'Exploding Head Syndrome' more common in women than men
\'Exploding Head Syndrome\' Is More Common In Women Than Men. If you hear slamming of doors, fireworks and gunshots or such abrupt loud noises while sleeping you are not alone as researchers found that \'exploding head syndrome\', a sleeping disorder, is more prevalent than presumed, especially among women.

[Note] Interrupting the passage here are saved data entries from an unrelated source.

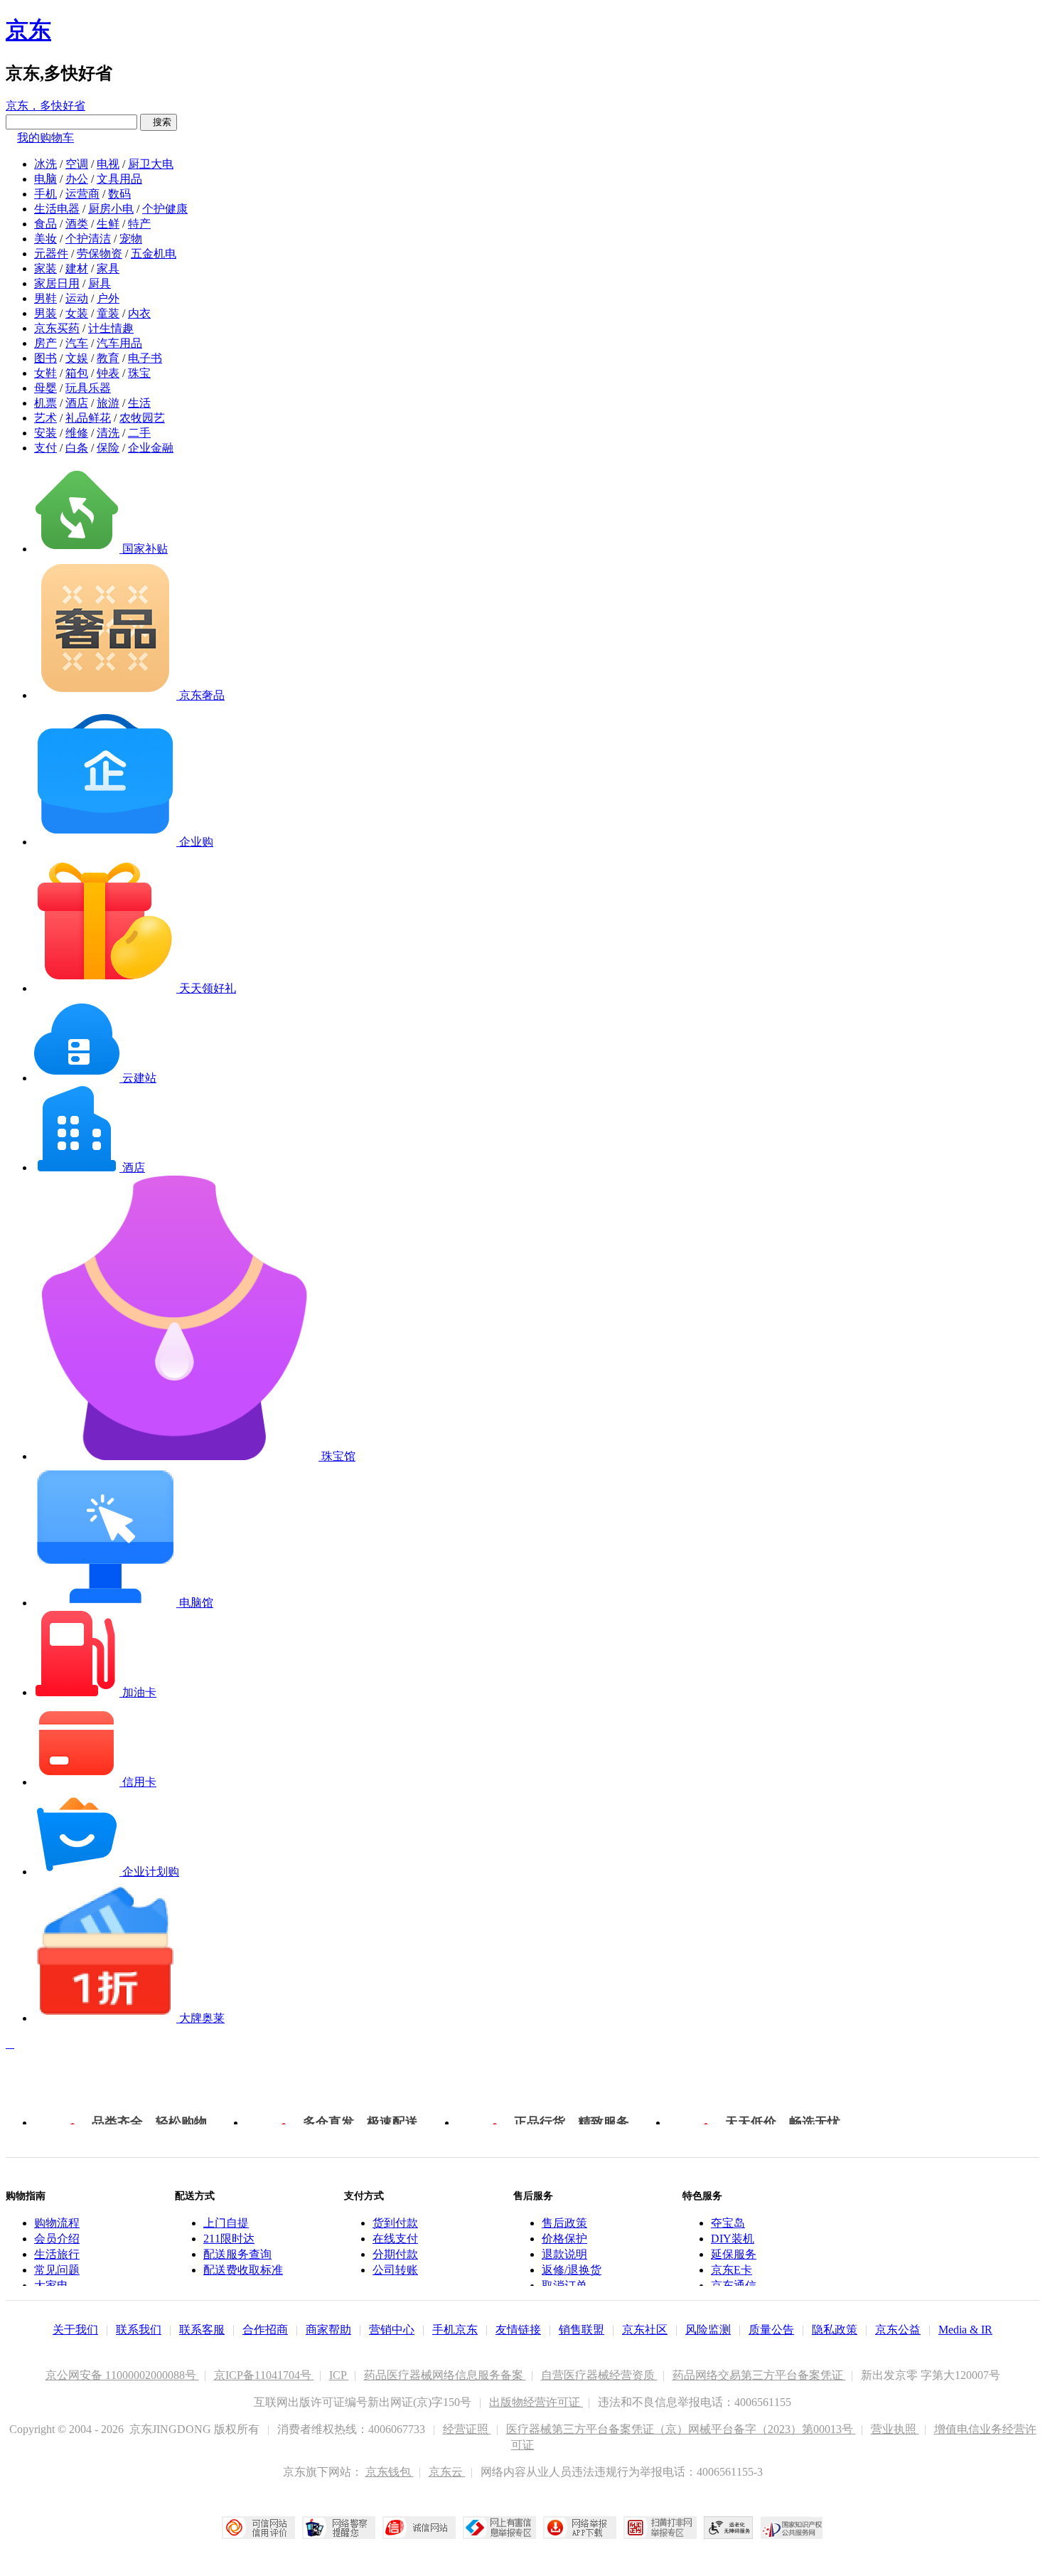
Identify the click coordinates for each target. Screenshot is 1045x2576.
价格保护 (564, 2238)
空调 (76, 164)
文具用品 (119, 179)
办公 (76, 179)
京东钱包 (389, 2472)
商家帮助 (328, 2330)
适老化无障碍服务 (729, 2527)
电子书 (145, 358)
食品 (45, 224)
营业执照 (895, 2429)
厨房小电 (111, 209)
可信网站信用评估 (258, 2527)
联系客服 (202, 2330)
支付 (45, 448)
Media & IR (965, 2330)
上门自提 (226, 2223)
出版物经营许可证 (536, 2402)
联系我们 (138, 2330)
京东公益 (898, 2330)
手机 (45, 194)
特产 (139, 224)
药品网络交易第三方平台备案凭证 (759, 2375)
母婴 (45, 388)
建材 (76, 268)
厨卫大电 (150, 164)
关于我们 (75, 2330)
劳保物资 (99, 254)
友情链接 (518, 2330)
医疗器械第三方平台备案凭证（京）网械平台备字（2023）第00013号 (681, 2429)
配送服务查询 (237, 2254)
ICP (339, 2375)
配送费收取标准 (243, 2270)
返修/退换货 (571, 2270)
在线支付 (395, 2238)
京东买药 (57, 328)
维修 (76, 433)
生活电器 (57, 209)
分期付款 (395, 2254)
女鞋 (45, 373)
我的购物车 (45, 138)
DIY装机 (732, 2238)
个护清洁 (88, 239)
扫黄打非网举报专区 (660, 2527)
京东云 (447, 2472)
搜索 (158, 122)
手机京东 (455, 2330)
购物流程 (57, 2223)
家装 (45, 268)
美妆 (45, 239)
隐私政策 (834, 2330)
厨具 (99, 283)
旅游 (108, 403)
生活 (139, 403)
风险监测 (708, 2330)
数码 (119, 194)
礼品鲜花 (88, 418)
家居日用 (57, 283)
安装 (45, 433)
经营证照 (467, 2429)
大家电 (51, 2285)
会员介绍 (57, 2238)
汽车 (76, 343)
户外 (108, 298)
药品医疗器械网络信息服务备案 (445, 2375)
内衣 (139, 313)
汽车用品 (119, 343)
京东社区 (645, 2330)
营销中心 (391, 2330)
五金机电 (153, 254)
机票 (45, 403)
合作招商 (265, 2330)
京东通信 (733, 2285)
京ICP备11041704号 (264, 2375)
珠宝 (139, 373)
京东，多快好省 (45, 106)
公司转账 (395, 2270)
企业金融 (150, 448)
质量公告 (771, 2330)
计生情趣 (111, 328)
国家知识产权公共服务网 (792, 2527)
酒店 (76, 403)
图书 (45, 358)
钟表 (108, 373)
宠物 (130, 239)
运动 (76, 298)
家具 (108, 268)
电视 (108, 164)
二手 (139, 433)
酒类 (76, 224)
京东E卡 (731, 2270)
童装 (108, 313)
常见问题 (57, 2270)
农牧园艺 (142, 418)
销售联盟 (581, 2330)
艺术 (45, 418)
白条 (76, 448)
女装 (76, 313)
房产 (45, 343)
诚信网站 (419, 2527)
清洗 (108, 433)
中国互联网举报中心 (499, 2527)
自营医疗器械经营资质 (599, 2375)
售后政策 (564, 2223)
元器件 (51, 254)
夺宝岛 (728, 2223)
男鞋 (45, 298)
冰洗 (45, 164)
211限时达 (228, 2238)
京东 (28, 30)
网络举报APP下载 (579, 2527)
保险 (108, 448)
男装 (45, 313)
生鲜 (108, 224)
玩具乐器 (88, 388)
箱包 (76, 373)
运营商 (82, 194)
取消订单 (564, 2285)
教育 (108, 358)
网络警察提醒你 (338, 2527)
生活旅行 (57, 2254)
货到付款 (395, 2223)
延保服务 (733, 2254)
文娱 (76, 358)
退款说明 (564, 2254)
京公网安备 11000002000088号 (122, 2375)
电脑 (45, 179)
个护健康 (165, 209)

Washington, May 7: If you hear slamming of doors, fireworks and gunshots or such abrupt loud noises while sleeping you are not alone as researchers found that 'exploding head syndrome', a sleeping disorder, is more prevalent than presumed, especially among women.
The syndrome is more common in women than men, said Brian Sharpless, an assistant professor at Washington State University While most people with “exploding head syndrome” hear an abrupt loud outbursts, some hear the explosion in one ear, some in both ears, and some within their heads.
You may also have the syndrome if you see what looks like lightning or bright flashes.
While not much is yet known why some people suffer from this sleeping disorder, it likely “occurs when the body does not shut down for sleep in the correct sequence”, Sharpless added. Behavioural and psychological factors may also play a role and if disrupted sleep is what you experience normally, the episodes are likely to occur more.
"Some people start to become anxious when they go into their bedroom or when they try to go to sleep," he noted.
"Daytime sleepiness can be another problem for people," Sharpless added.
The term "exploding head syndrome" dates to a 1988 article in Lancet but it was described clinically as "snapping of the brain" in 1920. Silas Weir Mitchell, an American physician, wrote in 1876 of two men who experienced explosive-sounding "sensory discharges".
While the syndrome is recognised in the International Classification of Sleep Disorders, studies using electroencephalogram recordings have only documented the disruptions in periods of relaxed but awake drowsiness.
Some medical treatments are available for it, but one possible intervention can be simply reassuring a patient that it is not a dangerous condition.
The study that reviewed the scientific literature on the disorder appeared in the journal Sleep Medicine Reviews.